## Your task
Lay out every line of the records below as a JSON list of strings, with one string per line and blank lines left out.

## The data
==============================

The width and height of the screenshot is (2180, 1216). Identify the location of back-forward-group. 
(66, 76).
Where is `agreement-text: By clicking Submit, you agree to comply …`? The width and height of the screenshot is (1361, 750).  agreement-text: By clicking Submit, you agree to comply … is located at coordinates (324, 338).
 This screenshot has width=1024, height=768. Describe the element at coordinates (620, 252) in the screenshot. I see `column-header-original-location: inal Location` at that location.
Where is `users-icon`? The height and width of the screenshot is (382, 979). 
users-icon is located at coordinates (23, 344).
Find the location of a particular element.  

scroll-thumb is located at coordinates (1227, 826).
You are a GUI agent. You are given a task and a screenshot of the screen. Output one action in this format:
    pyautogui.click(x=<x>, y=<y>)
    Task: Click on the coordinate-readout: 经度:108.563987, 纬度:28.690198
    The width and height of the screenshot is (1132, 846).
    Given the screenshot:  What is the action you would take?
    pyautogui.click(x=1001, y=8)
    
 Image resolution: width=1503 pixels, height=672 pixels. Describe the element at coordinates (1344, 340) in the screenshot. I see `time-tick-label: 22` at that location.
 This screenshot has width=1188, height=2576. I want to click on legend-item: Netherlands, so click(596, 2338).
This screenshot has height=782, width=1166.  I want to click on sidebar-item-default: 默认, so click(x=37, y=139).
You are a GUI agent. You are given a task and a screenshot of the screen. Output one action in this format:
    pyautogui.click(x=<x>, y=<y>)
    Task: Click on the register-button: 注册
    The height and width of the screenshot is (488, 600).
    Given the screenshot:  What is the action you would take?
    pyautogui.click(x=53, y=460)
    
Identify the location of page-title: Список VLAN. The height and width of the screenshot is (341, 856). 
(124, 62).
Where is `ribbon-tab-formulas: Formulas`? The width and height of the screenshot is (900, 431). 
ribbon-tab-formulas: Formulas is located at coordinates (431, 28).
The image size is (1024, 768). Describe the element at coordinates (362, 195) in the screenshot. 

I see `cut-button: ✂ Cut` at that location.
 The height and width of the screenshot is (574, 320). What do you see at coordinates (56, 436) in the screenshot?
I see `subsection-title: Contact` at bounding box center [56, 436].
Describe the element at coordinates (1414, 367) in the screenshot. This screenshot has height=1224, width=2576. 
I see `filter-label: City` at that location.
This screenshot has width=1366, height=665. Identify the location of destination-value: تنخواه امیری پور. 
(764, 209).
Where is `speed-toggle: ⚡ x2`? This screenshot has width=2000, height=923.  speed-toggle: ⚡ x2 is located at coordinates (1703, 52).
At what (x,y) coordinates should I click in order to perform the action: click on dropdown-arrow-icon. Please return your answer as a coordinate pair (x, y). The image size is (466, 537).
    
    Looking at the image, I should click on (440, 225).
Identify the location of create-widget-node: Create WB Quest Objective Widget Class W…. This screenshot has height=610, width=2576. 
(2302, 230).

==============================

## Response
[
  "The width and height of the screenshot is (2180, 1216). Identify the location of back-forward-group. ",
  "(66, 76).",
  "Where is `agreement-text: By clicking Submit, you agree to comply …`? The width and height of the screenshot is (1361, 750).  agreement-text: By clicking Submit, you agree to comply … is located at coordinates (324, 338).",
  " This screenshot has width=1024, height=768. Describe the element at coordinates (620, 252) in the screenshot. I see `column-header-original-location: inal Location` at that location.",
  "Where is `users-icon`? The height and width of the screenshot is (382, 979). ",
  "users-icon is located at coordinates (23, 344).",
  "Find the location of a particular element.  ",
  "scroll-thumb is located at coordinates (1227, 826).",
  "You are a GUI agent. You are given a task and a screenshot of the screen. Output one action in this format:",
  "    pyautogui.click(x=<x>, y=<y>)",
  "    Task: Click on the coordinate-readout: 经度:108.563987, 纬度:28.690198",
  "    The width and height of the screenshot is (1132, 846).",
  "    Given the screenshot:  What is the action you would take?",
  "    pyautogui.click(x=1001, y=8)",
  " Image resolution: width=1503 pixels, height=672 pixels. Describe the element at coordinates (1344, 340) in the screenshot. I see `time-tick-label: 22` at that location.",
  " This screenshot has width=1188, height=2576. I want to click on legend-item: Netherlands, so click(596, 2338).",
  "This screenshot has height=782, width=1166.  I want to click on sidebar-item-default: 默认, so click(x=37, y=139).",
  "You are a GUI agent. You are given a task and a screenshot of the screen. Output one action in this format:",
  "    pyautogui.click(x=<x>, y=<y>)",
  "    Task: Click on the register-button: 注册",
  "    The height and width of the screenshot is (488, 600).",
  "    Given the screenshot:  What is the action you would take?",
  "    pyautogui.click(x=53, y=460)",
  "Identify the location of page-title: Список VLAN. The height and width of the screenshot is (341, 856). ",
  "(124, 62).",
  "Where is `ribbon-tab-formulas: Formulas`? The width and height of the screenshot is (900, 431). ",
  "ribbon-tab-formulas: Formulas is located at coordinates (431, 28).",
  "The image size is (1024, 768). Describe the element at coordinates (362, 195) in the screenshot. ",
  "I see `cut-button: ✂ Cut` at that location.",
  " The height and width of the screenshot is (574, 320). What do you see at coordinates (56, 436) in the screenshot?",
  "I see `subsection-title: Contact` at bounding box center [56, 436].",
  "Describe the element at coordinates (1414, 367) in the screenshot. This screenshot has height=1224, width=2576. ",
  "I see `filter-label: City` at that location.",
  "This screenshot has width=1366, height=665. Identify the location of destination-value: تنخواه امیری پور. ",
  "(764, 209).",
  "Where is `speed-toggle: ⚡ x2`? This screenshot has width=2000, height=923.  speed-toggle: ⚡ x2 is located at coordinates (1703, 52).",
  "At what (x,y) coordinates should I click in order to perform the action: click on dropdown-arrow-icon. Please return your answer as a coordinate pair (x, y). The image size is (466, 537).",
  "    Looking at the image, I should click on (440, 225).",
  "Identify the location of create-widget-node: Create WB Quest Objective Widget Class W…. This screenshot has height=610, width=2576. ",
  "(2302, 230)."
]